Deaths – Philadelphia Daily News
February 16, 1989
James, Feb. 14, 1989, of Chestnut Hill, Pa., husband of Mary F. W. (Nee Porcher) Bond. Relatives and friends are invited to the Memorial Service, 11 A.M. at ST. Martin in the Fields
James Bond, 89, Spied on Birds
By Jim Nicholson
James Bond, world famous ornithologist, author and a former curator of the ornithology department of the Academy of Natural Sciences, died Tuesday. He was 89 and lived in Chestnut Hill.
A widely published and respected authority on birds of the Caribbean, Bond had devoted his life to the study of birds since 1926.
He was also known beyond ornithological circles as the man after whom Ian Fleming named his 007 spy, James Bond.
In the past six decades, Bond visited more than 100 islands. In the early days he could live there on as little as 25 cents a day, living with the islanders, eating their food and, to the despair of his friends in the medical profession, drinking unboiled water.
“He got along with the native people so remarkably well,” said his wife, Mary Fanning Wickham Bond, “This was the strength of his research work down there, because the island people are very close to the earth, theyknow their medicines and voodoo and everything about their birds and animals around them. He got close to that.”

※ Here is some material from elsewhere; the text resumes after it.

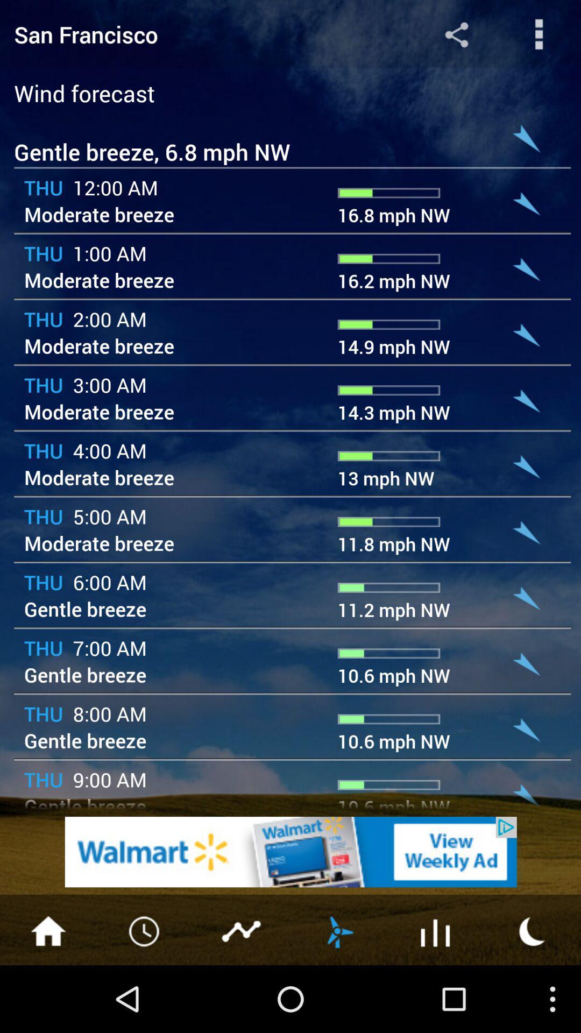 The height and width of the screenshot is (1033, 581). What do you see at coordinates (436, 930) in the screenshot?
I see `the symbol` at bounding box center [436, 930].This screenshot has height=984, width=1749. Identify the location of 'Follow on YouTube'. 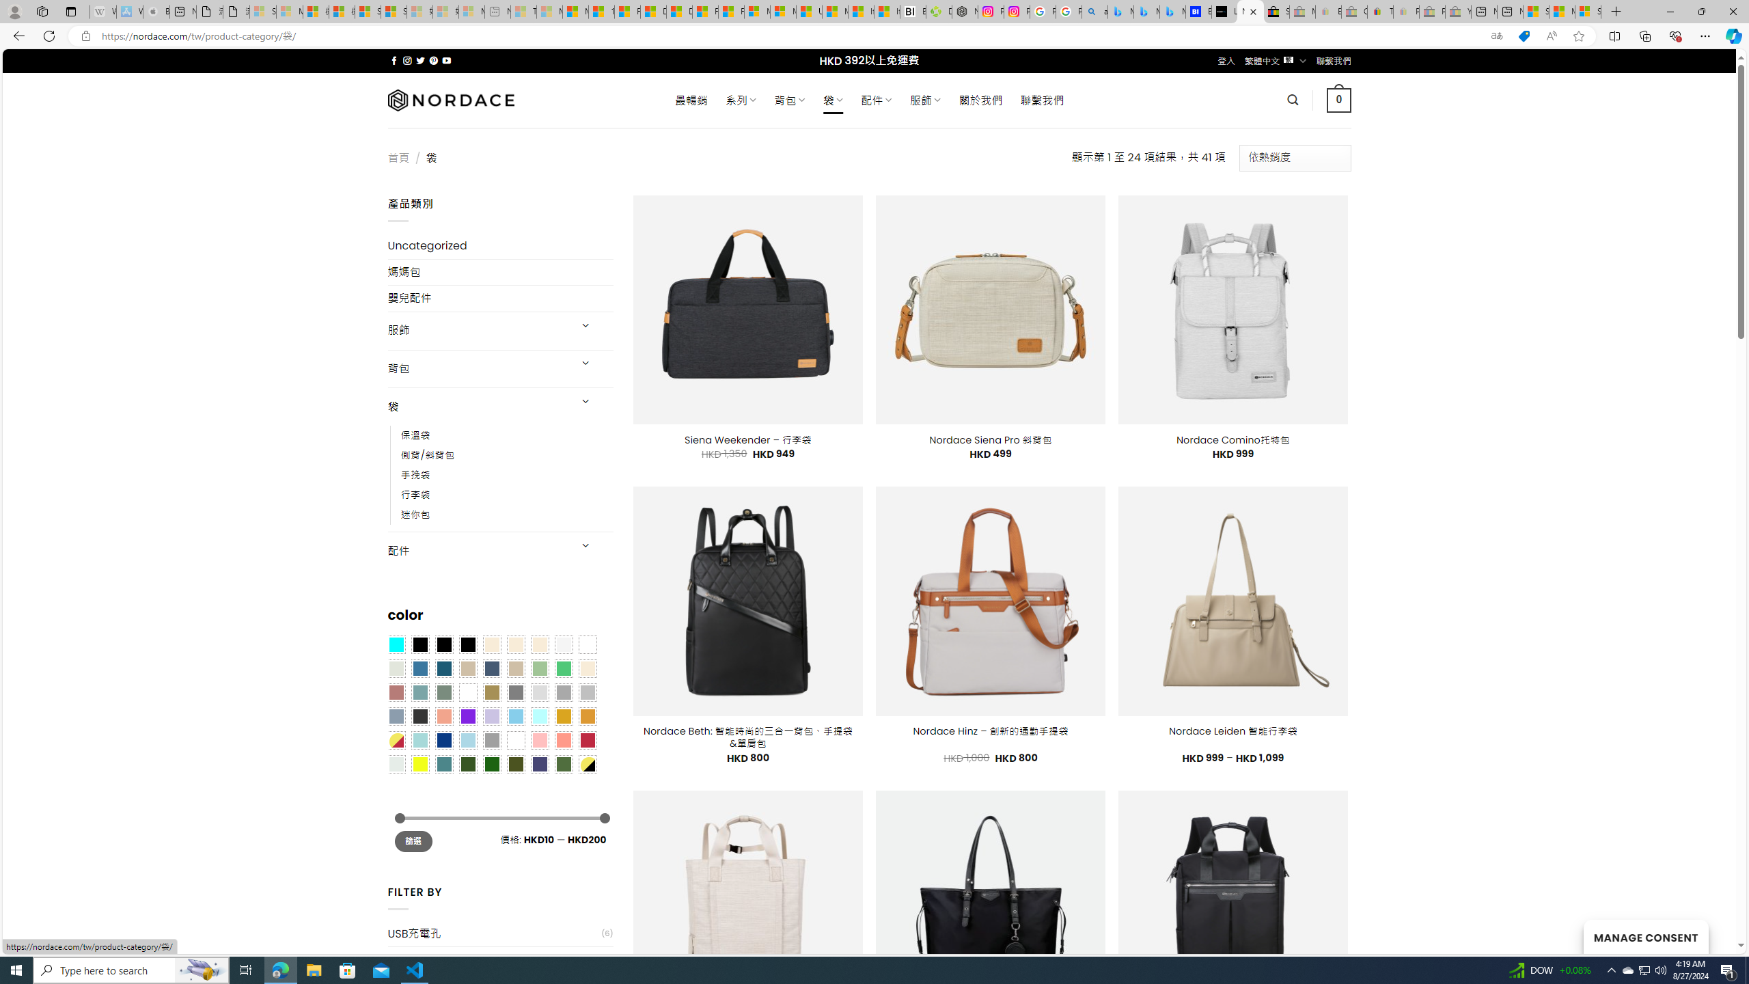
(446, 60).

For nearly a century the scientific community accepted the belief that birds of the Caribbean were of South American origin. Then, in 1934, Bond shook the foundation of biogeography when he presented the theory that the birds of the region actually originated in North America. He supported his theory over the years in more than 100 scientific papers.
As a measure of the acceptance of his theory, his peers now call “Bond’s Line,” that line dividing the Caribbean birds of North American ancestry from those of South American. The line lies between Grenada and Tobago.
Born in Philadelphia, Bond attended St. Paul’s in New Hampshire and then went to Cambridge to obtain a bachelor of arts degree in 1922. He began a career in banking but quickly changed to natural history.
In 1974, in a biographical sheet written for the Academy, Bond noted, “All of my life I have been interested in natural history. And as a young boy, I collected butterflies. Following graduation from college I worked for nearly three years in the Foreign Exchange department of the old Pennsylvania Company, resigning in 1925 to accompany Rudolphe de Schauensee on an expedition to the Lower Amazon in search of mammals and birds. On my return I decided on my life work – a survey of the avifauna of the Antillean subregion, and subsequently of extralimital island of the Caribbean.”
He said part of his choice was the realization that “probably more Antillean birds were in danger of extinction than in all the rest of the world.” Some of the field data he gathered can never be duplicated.
In 1936 he authored the book, “Birds of the West Indies.” It was this book, now in its sixth edition, that spy-thriller author Ian Fleming was reading in the early 1950s when he began writing his 007 stories. In the early 1960s, Fleming corresponded with Bond’s wife and explained how he appropriated her husband’s name.
Fleming wrote that he was at his house in Orcabessa, Jamaica, and about to be married. He said to take his mind off the apprehensions of matrimony he decided to write a thriller.
“I was determined that my secret agent should be as anonymous as possible,” wrote Fleming. “Even his name should be the reverse of the kind of ‘Peregrine Carruthers’ whom one meets in this type of fiction. At that time, one of my bibles was and still is ‘Birds of the West Indies’ by James Bond, and it struck me that this name, brief, unromantic and yet very masculine, was just what I needed and so James II was born.”
In relaying his regards, Fleming added in his letter, “I can only offer your James Bond unlimited use of the name Ian Fleming for any purpose he may see fit! Perhaps one day he will discover some particularly horrible species of bird which he would like to christen in an insulting fashion.”
In 1952 Bond received the Musgrave Medal from the Institute of Jamaica. In 1954 he was awarded the Brewster Medal, the American Ornithologist Union’s highest honor. And in 1975 he received the Leidy Medal of the Academy of Natural Sciences, only the second academy scientist in the 52-year history of the award to receive it at that time.
Mary Bond, his wife of 36 years, is also an author of poetry, short stories and numerous magazine articles, and two novels, “Device and Desire” and “The Petrified Gesture.” Last spring her “autohistory” was published by Dorance and Co., entitled, “Ninety Years At Home In Philadelphia.”
Of her marriage to Bond, she said, “It was a wonderful life for me to go around to these places. He was a relaxed and charming person.”
In addition to his wife, he is survived by a step-daughter, Mary E. Eiseman, a nephew, and six step-grandchildren.
A memorial service will be at 11 a.m. Saturday at St. Martin in the Fields, Chestnut Hill.
Contributions may be made to the Academy of Natural Sciences, 19th Street and the Parkway, Philadelphia., 19103.